[[ Given data, beginning ]]

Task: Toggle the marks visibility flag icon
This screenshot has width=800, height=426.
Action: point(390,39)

[[ Given data, end ]]
[[ Given data, beginning ]]

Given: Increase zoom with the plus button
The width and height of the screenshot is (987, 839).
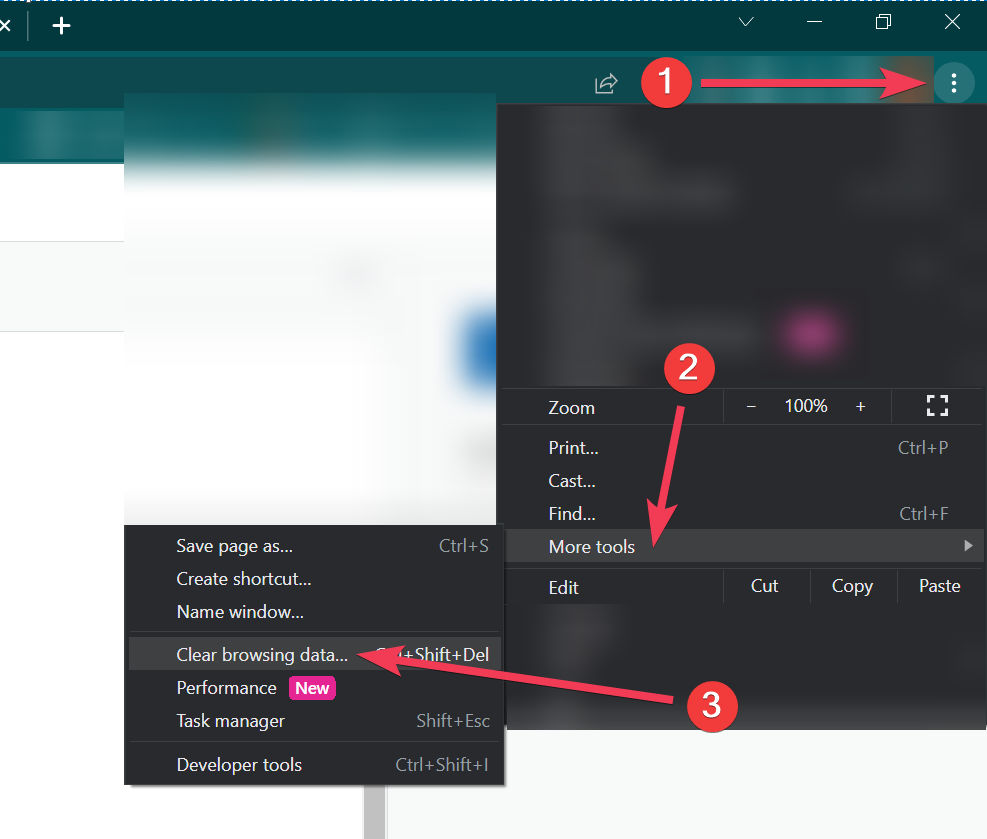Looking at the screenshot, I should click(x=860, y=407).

[[ Given data, end ]]
[[ Given data, beginning ]]

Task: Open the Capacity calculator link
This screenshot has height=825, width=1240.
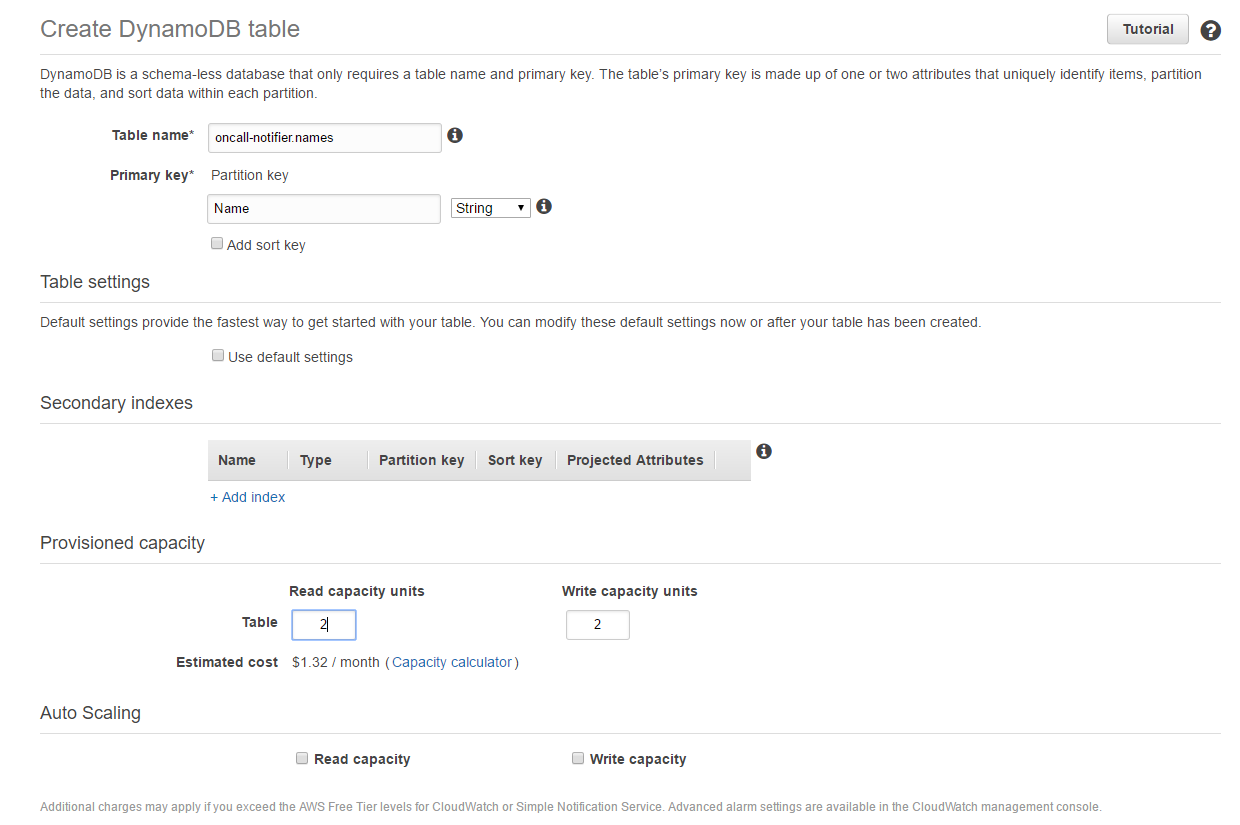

[[ Given data, end ]]

#### Exercise details:
An answer is complete only when it holds every line above containing the string "Task".

#### Written solution:
Task: Toggle the marks visibility flag icon
Task: Open the Capacity calculator link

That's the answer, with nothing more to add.